- **Exercise data**
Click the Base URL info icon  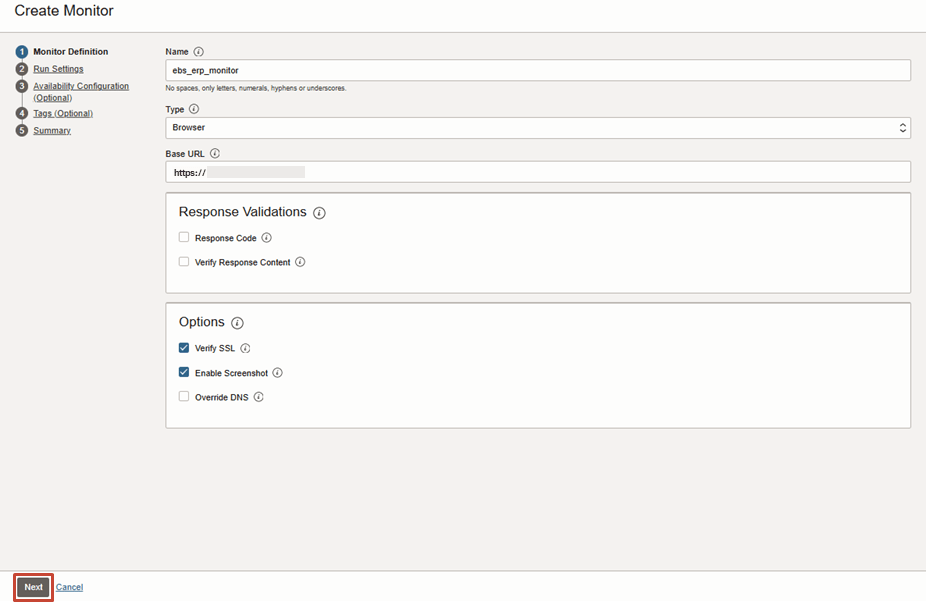pyautogui.click(x=215, y=154)
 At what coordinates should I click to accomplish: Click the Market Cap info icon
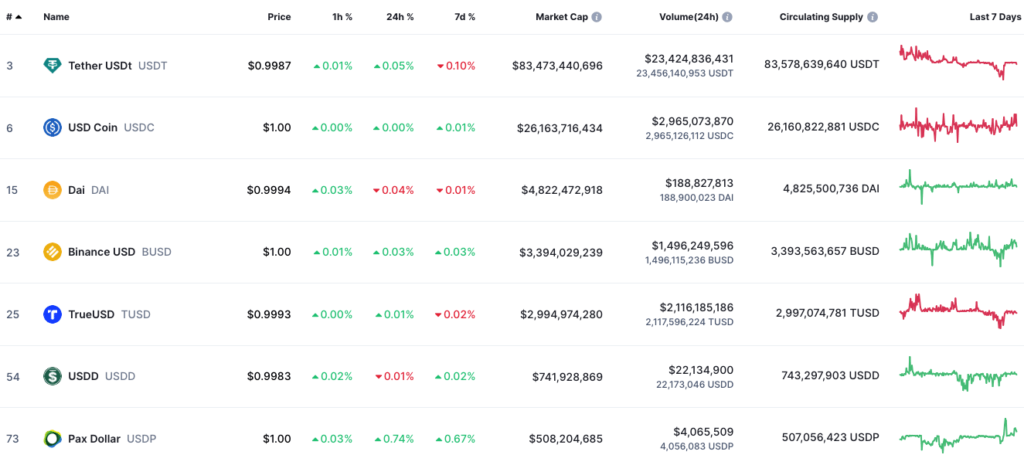[x=597, y=18]
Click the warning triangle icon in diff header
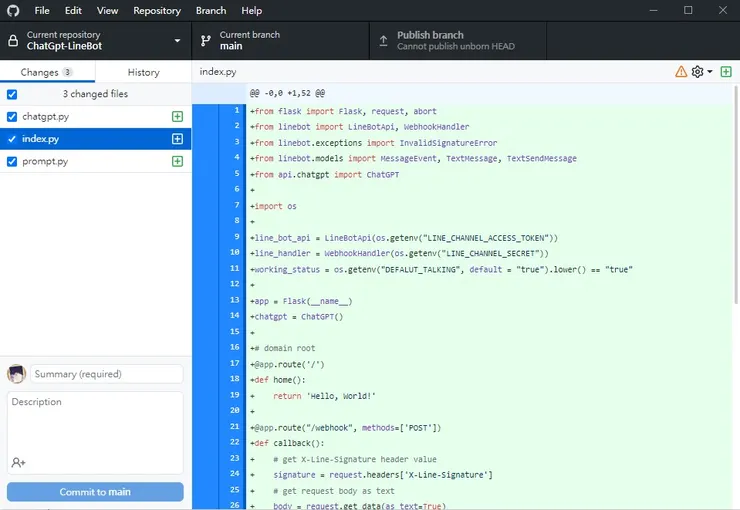 click(x=681, y=72)
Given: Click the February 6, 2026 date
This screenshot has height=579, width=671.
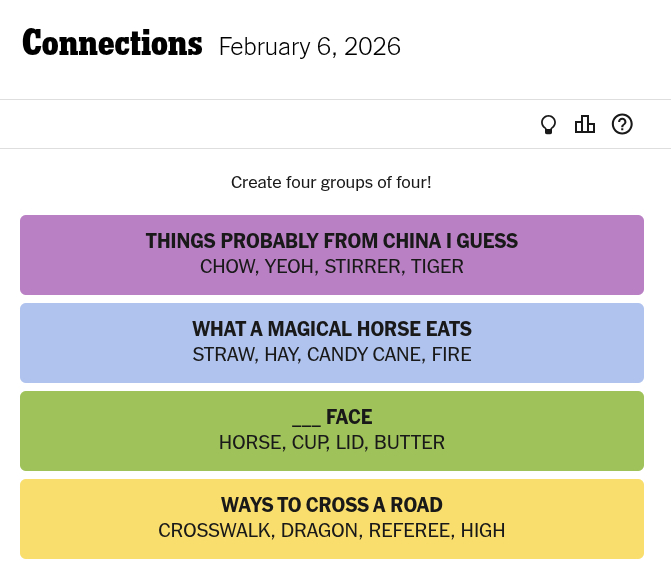Looking at the screenshot, I should pyautogui.click(x=309, y=47).
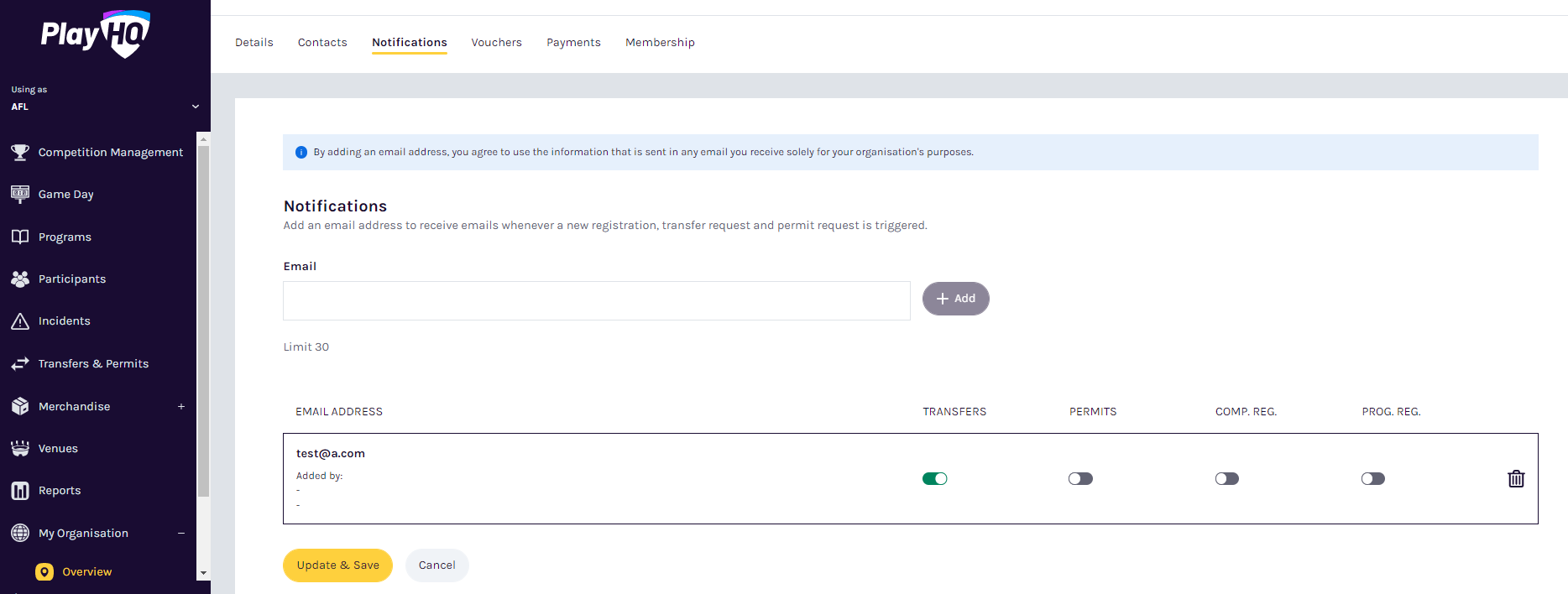This screenshot has width=1568, height=594.
Task: Enable the Permits notification toggle
Action: click(1080, 479)
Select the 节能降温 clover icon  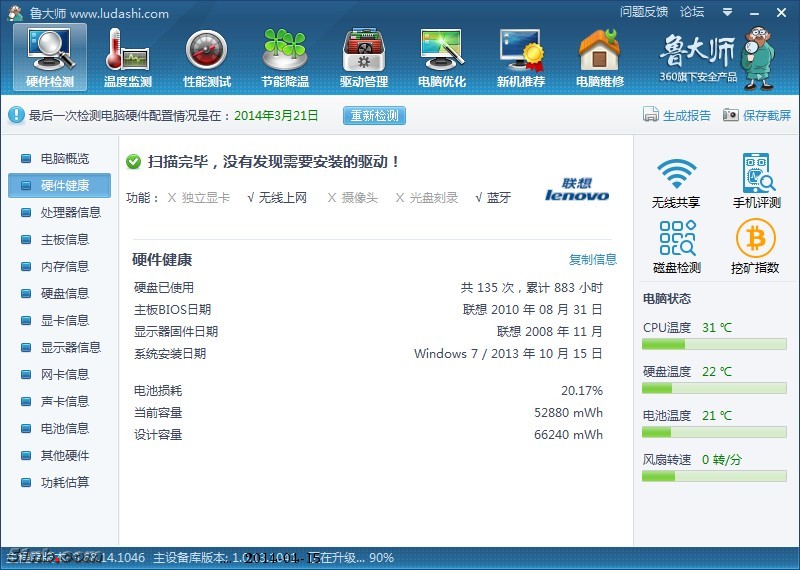click(x=285, y=56)
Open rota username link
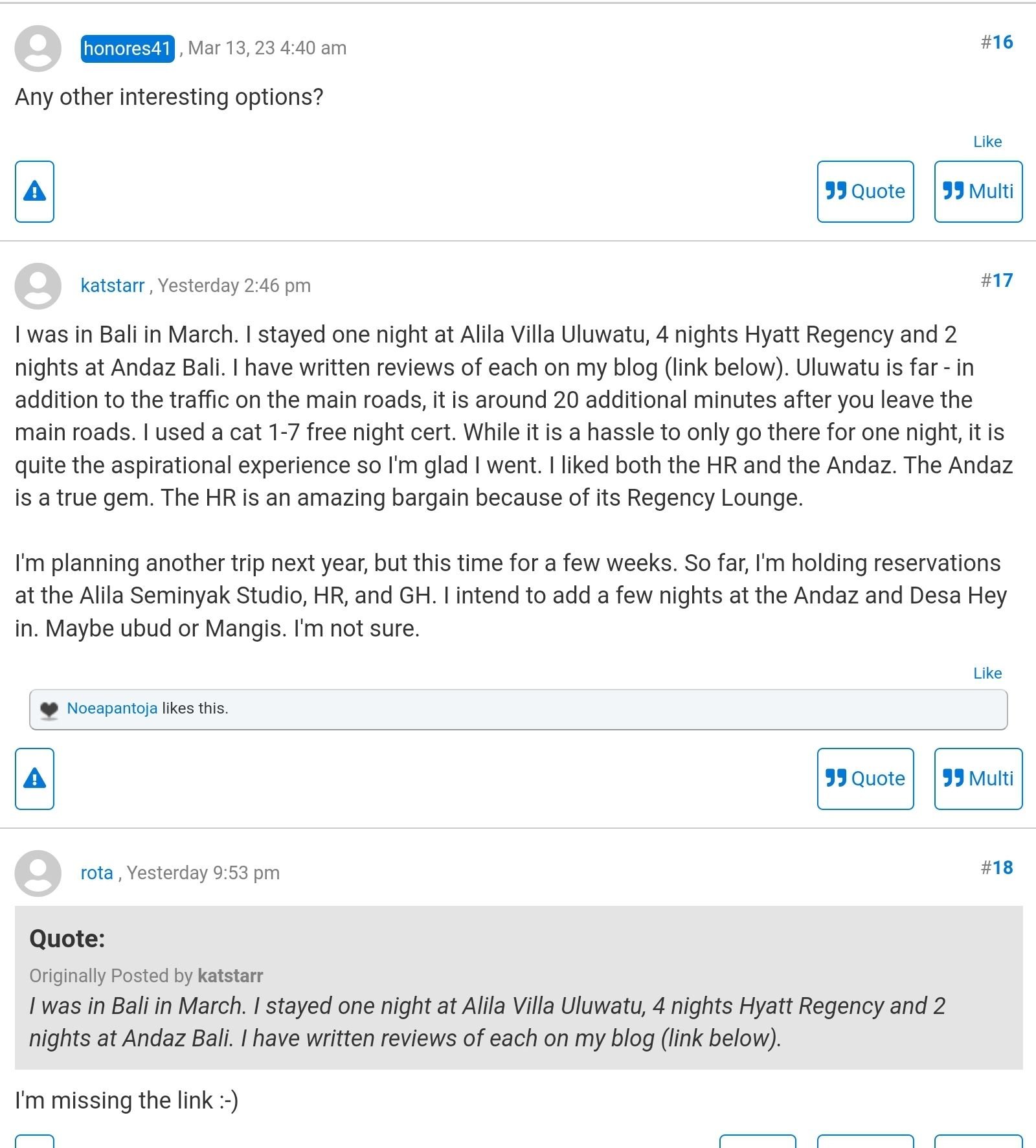The width and height of the screenshot is (1036, 1148). click(x=97, y=873)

- **Aim of the exercise**
Leave out every picture, and copy exactly the lines above starting at the one holding "At what coordinates" and ending at the one holding "Given: Click the February 6, 2026 date", no more and no less.

- **Task response**
 At what coordinates should I click to accomplish: Click the Market Cap info icon
[x=597, y=18]
Click the warning triangle icon in diff header
 click(x=681, y=72)
Given: Click the February 6, 2026 date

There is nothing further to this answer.